La peau de Serena lui faisait mal et pelait même à certains endroits. Mais la jeune fille ne pensait qu’à cette étrange proposition. Des questions ? Un répit ? Une chance de garder Dracaufeu… Serena ramena sa main contre sa poitrine. Elle avait déjà une question, des mots qui tournaient dans sa tête depuis qu’elle s’était réveillée, peut-être même avant.
- C’est parce que tu crois que je suis une mauvaise dresseuse ? C’est pour ça que tu tiens tant à me le prendre ?
Adriane soupira de dépit tout en enlevant les cheveux qui tombaient sur ses yeux.
- Tu ne fais vraiment pas attention à ce qu’on te dit… Non Serena, tu n’es pas une mauvaise dresseuse. Je pourrais même dire que tu es une bonne dresseuse. Oui, tu l’es pour Roussil, Pandespiègle, Nymphali, Posipi et Négapi. Mais Dracaufeu... Tu es une bonne dresseuse, mais je ne suis pas sûre que tu le sois pour lui. Non, ce n’est même pas ça, si je devais vraiment être exact je dirais que… Tu n'es pas la dresseuse qu'il lui faut.
- Je n'ai pas pu le lui prouver, pas encore. Mais je suis sûre qu'à force d'efforts il finira par comprendre.
- Oh ! C'est pour ça que tu tenais tant à m'aider à réparer le toit du centre ? Avec ton bras…
- Je peux le bouger !
- Et te le fracturer. C'est toujours possible tu sais.
Serena ne dit rien de plus, elle n’avait pas envie d'en dire plus. Elle ferait comme d’habitude, elle se tairait et écouterait son ainée. Elle pouvait encore le supporter en sachant que demain tout serait fini.
- En fait Serena, tu as réfléchi à comment ne pas te perdre dans le désert qui nous sépare d’Autéquia ?
- Avec mon navi-map je devrais pouvoir...
La championne s’esclaffa.
- Tu ne t’en sortiras jamais avec ça ! Surtout que le concours est pour bientôt si je ne m’abuse.
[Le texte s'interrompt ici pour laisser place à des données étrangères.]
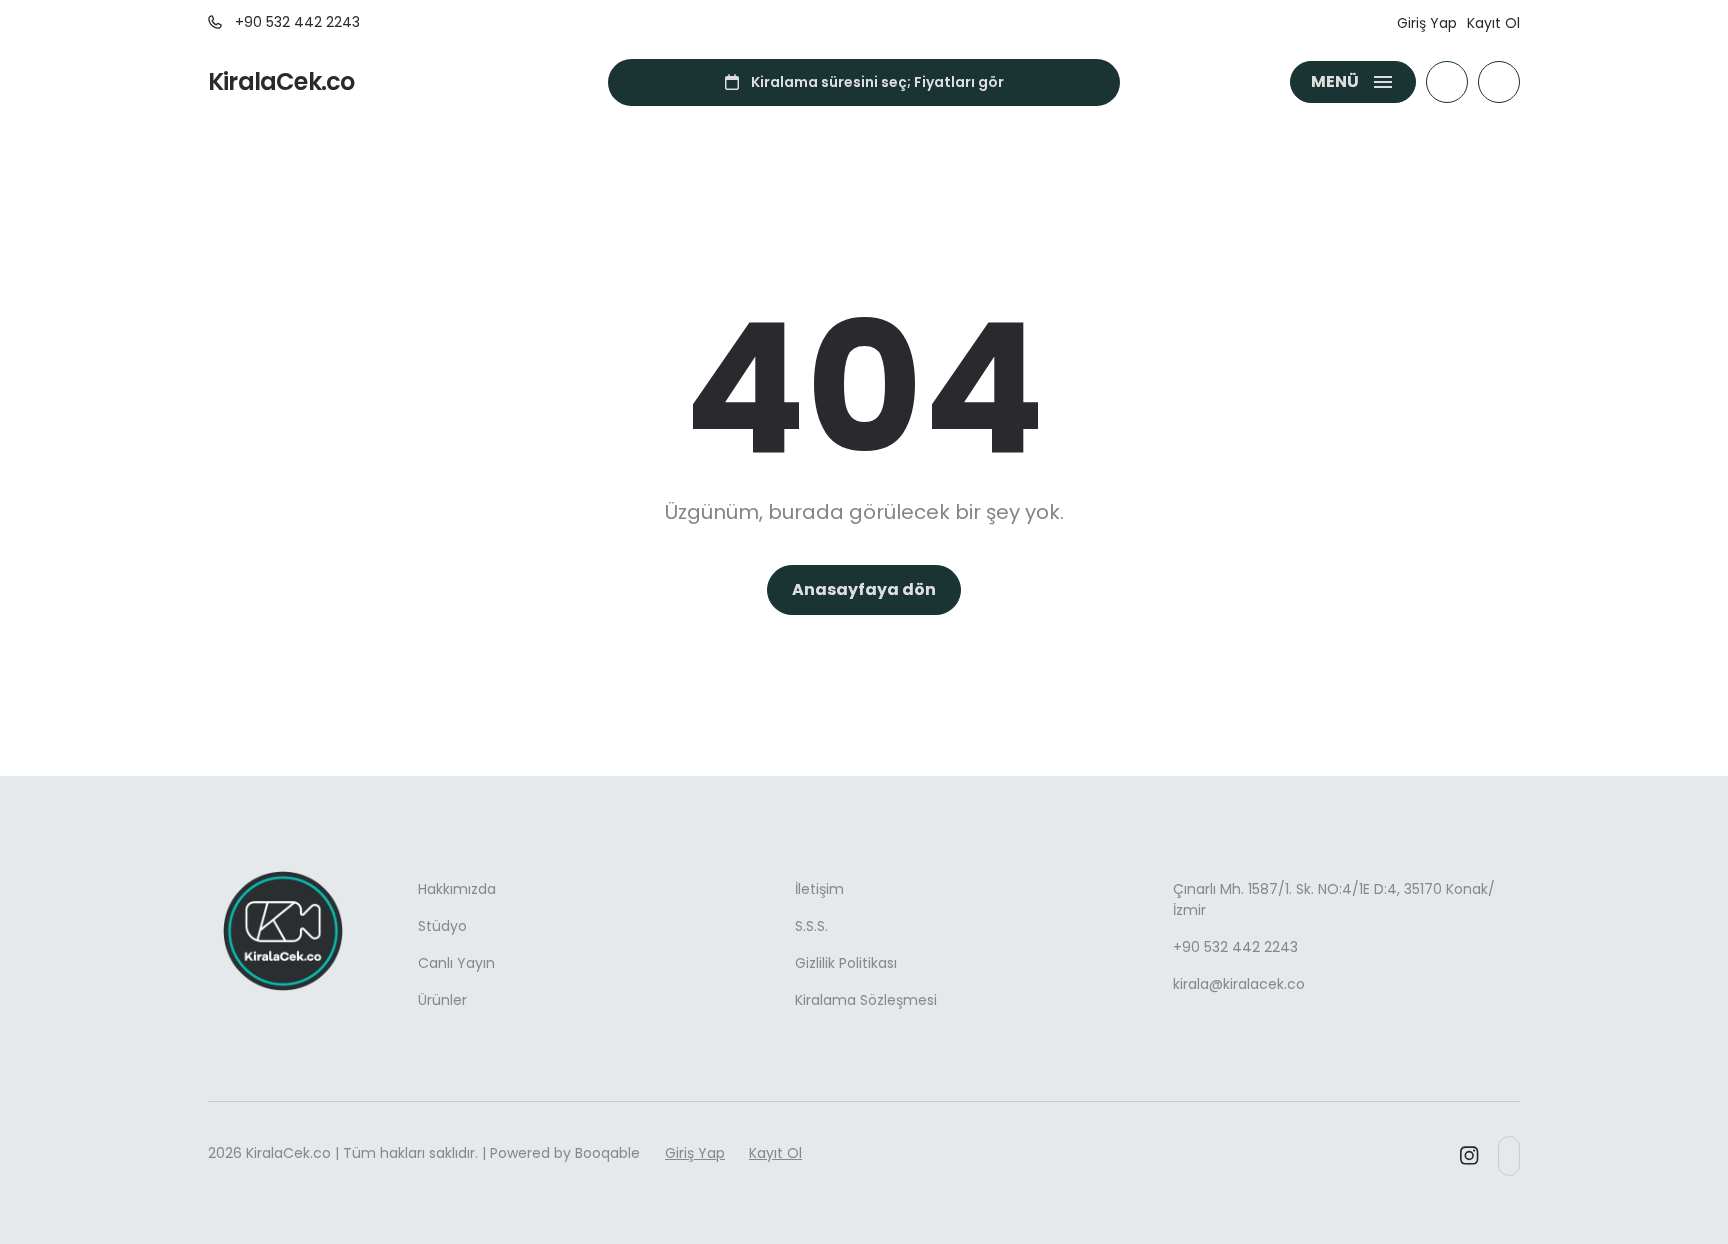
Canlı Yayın (456, 963)
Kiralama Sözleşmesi (866, 1000)
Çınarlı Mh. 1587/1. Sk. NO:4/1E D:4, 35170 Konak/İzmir (1334, 899)
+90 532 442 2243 (1235, 947)
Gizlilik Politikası (846, 963)
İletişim (819, 889)
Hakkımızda (457, 889)
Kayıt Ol (1493, 23)
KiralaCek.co (281, 82)
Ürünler (442, 1000)
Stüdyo (442, 926)
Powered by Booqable (565, 1153)
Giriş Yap (1427, 23)
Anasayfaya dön (864, 589)
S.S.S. (811, 926)
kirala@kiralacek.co (1239, 984)
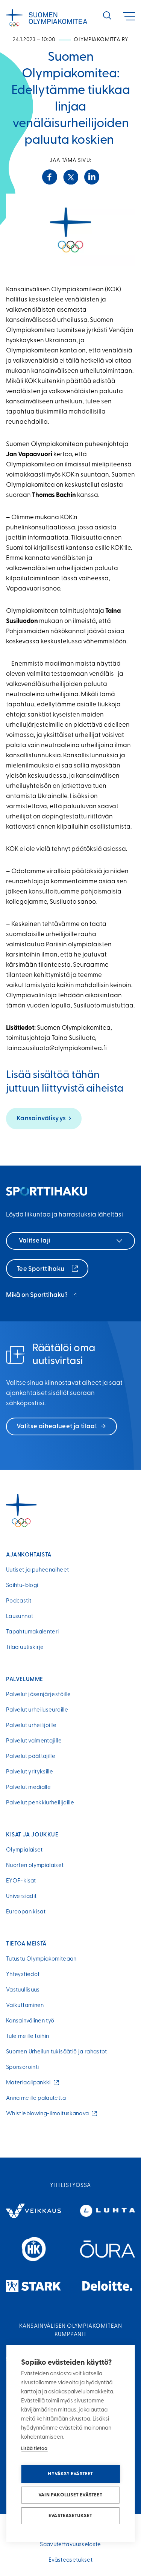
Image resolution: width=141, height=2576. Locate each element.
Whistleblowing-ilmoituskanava (49, 2114)
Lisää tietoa (34, 2448)
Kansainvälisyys (41, 1118)
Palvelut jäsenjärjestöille (38, 1695)
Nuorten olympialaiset (35, 1866)
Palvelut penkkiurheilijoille (40, 1803)
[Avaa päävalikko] (129, 16)
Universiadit (21, 1896)
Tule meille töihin (27, 2036)
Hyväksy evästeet (70, 2473)
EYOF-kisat (21, 1881)
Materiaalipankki (30, 2083)
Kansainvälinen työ (30, 2021)
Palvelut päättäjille (30, 1756)
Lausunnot (19, 1616)
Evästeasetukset (70, 2515)
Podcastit (18, 1601)
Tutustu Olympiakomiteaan (41, 1959)
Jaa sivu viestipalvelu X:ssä (70, 177)
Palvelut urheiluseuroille (37, 1710)
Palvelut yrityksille (29, 1772)
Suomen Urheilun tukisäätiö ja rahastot (56, 2052)
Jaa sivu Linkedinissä (91, 177)
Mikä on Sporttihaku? (42, 1296)
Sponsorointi (22, 2067)
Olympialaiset (24, 1850)
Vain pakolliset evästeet (70, 2495)
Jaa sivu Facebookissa (49, 177)
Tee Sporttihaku (41, 1269)
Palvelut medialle (28, 1787)
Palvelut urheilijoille (31, 1726)
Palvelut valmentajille (34, 1741)
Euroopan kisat (25, 1912)
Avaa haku (107, 15)
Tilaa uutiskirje (25, 1647)
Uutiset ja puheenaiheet (37, 1570)
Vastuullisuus (23, 1990)
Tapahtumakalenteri (32, 1632)
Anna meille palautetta (36, 2098)
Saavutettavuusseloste (70, 2545)
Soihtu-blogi (22, 1586)
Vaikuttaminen (25, 2006)
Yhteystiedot (22, 1975)
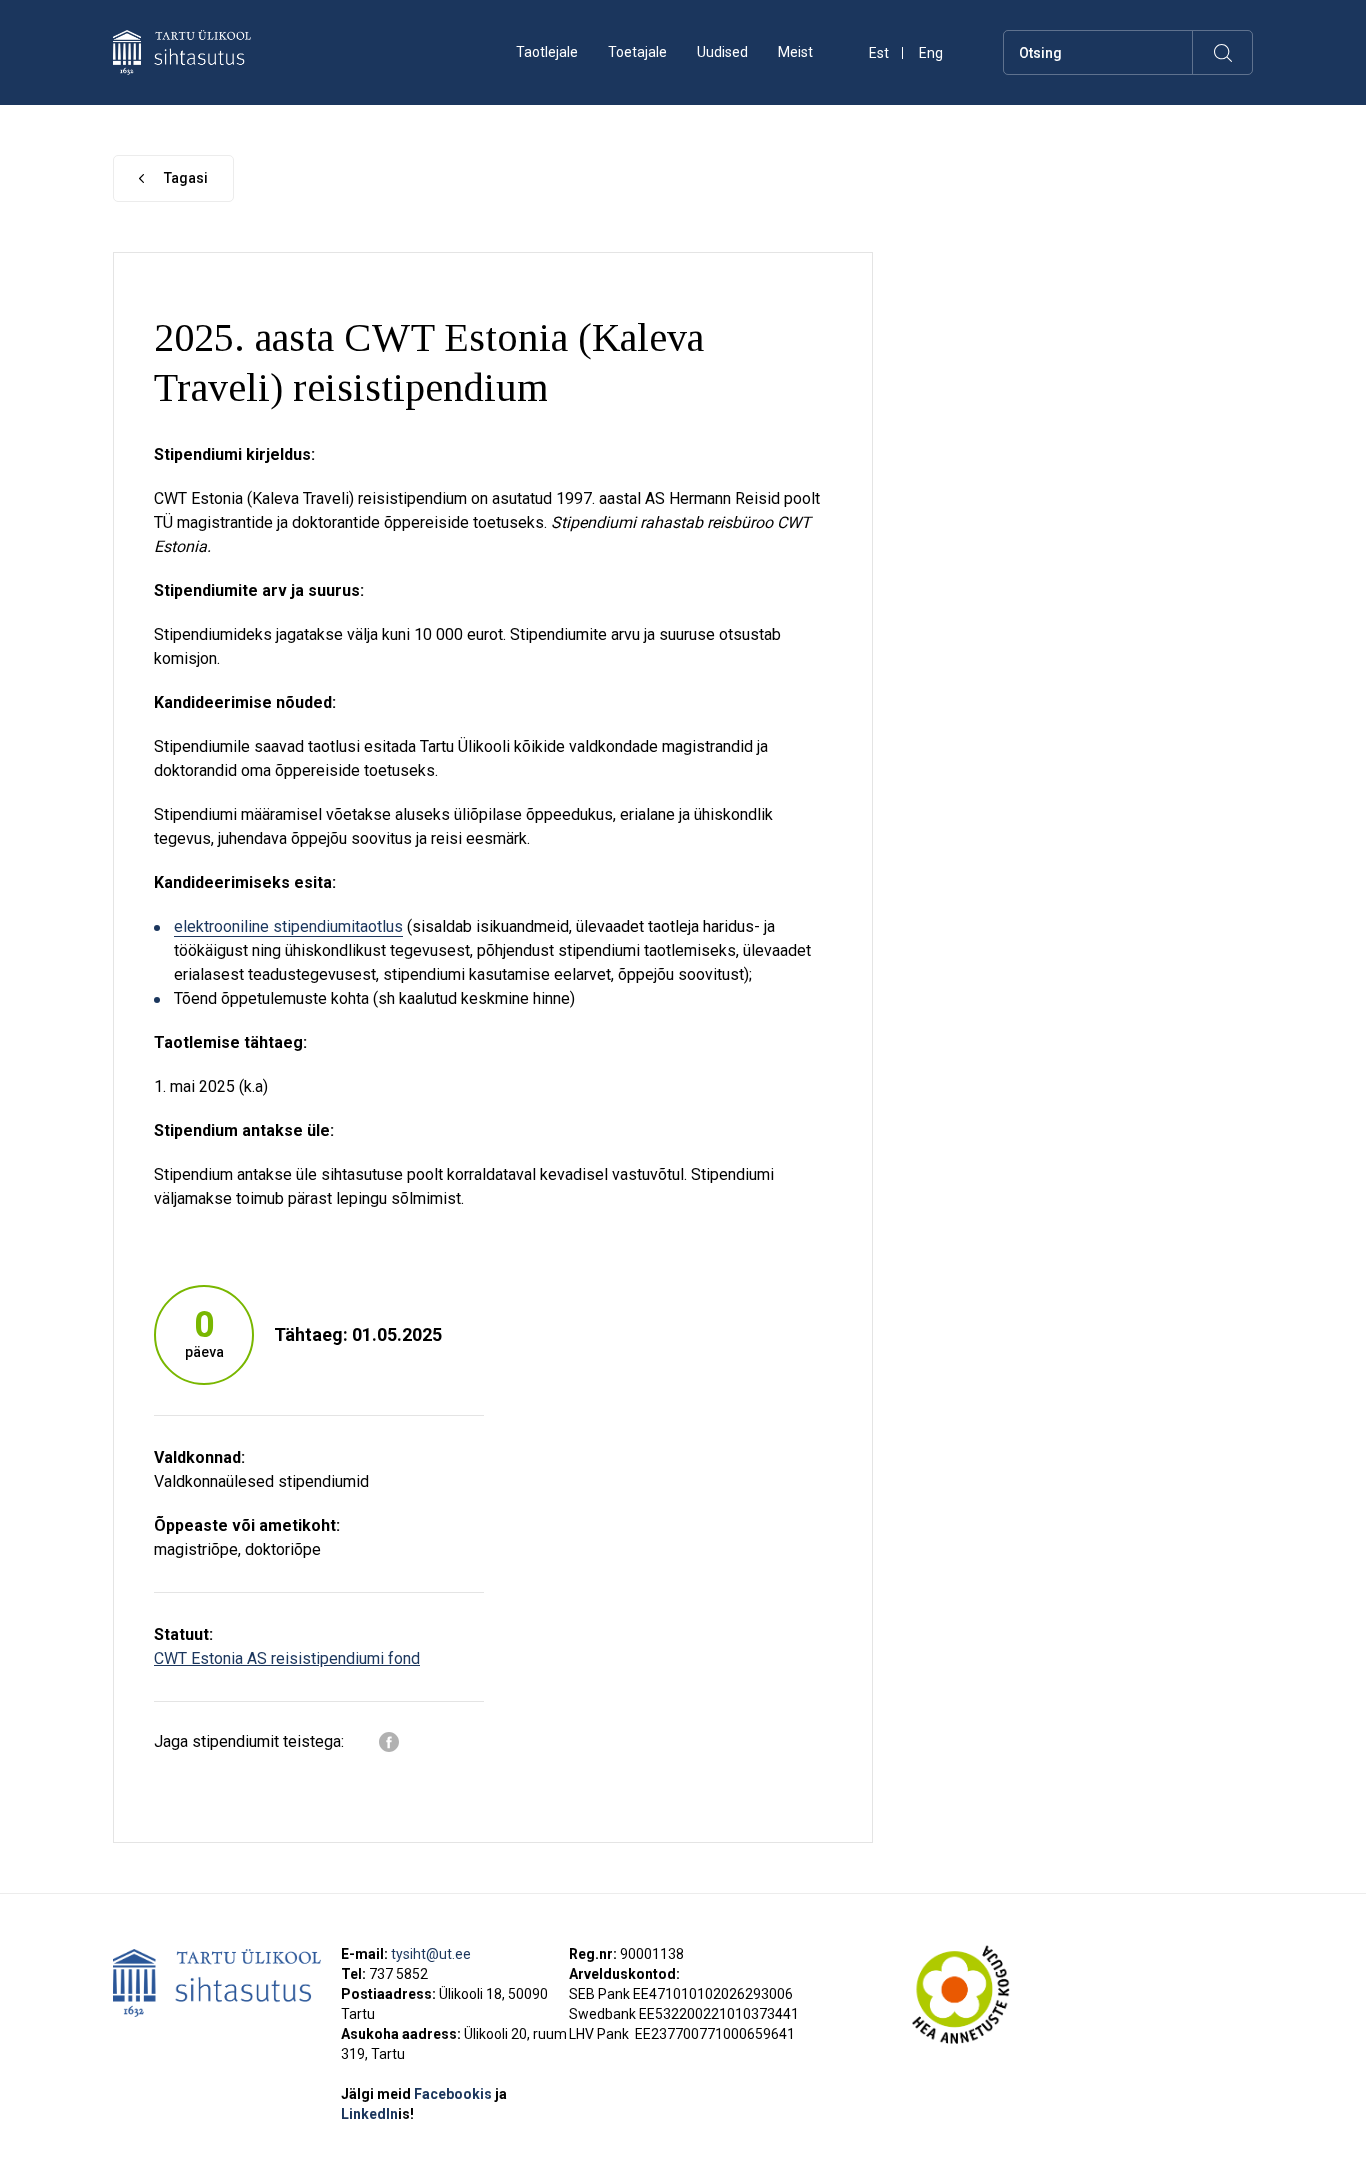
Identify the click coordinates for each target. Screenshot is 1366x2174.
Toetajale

Serena le sentait venir. Les moqueries d’Adriane sur le fait qu’elle ne pourrait même pas participer à la compétition, qu’elle arriverait trop tard, qu’elle pouvait tout abandonner maintenant.
- Je t’accompagne.
La bouche de Serena s’ouvrit de stupeur, lui donnant une expression de ramoloss venant de se rendre compte qu’un kokiyas lui mordait la queue.
- Pourquoi !? s’écria-t-elle.
- On a un accord je te rappelle, répondit-elle naturellement.
Le bec de Maganon se tordit pour étouffer un rire en voyant la mine déconfite de la jeune dresseuse. Ce que sa maîtresse pouvait être joueuse ! En tous cas, après tout ce qu’il venait d’entendre, hors de question qu’il n’assiste pas à la suite.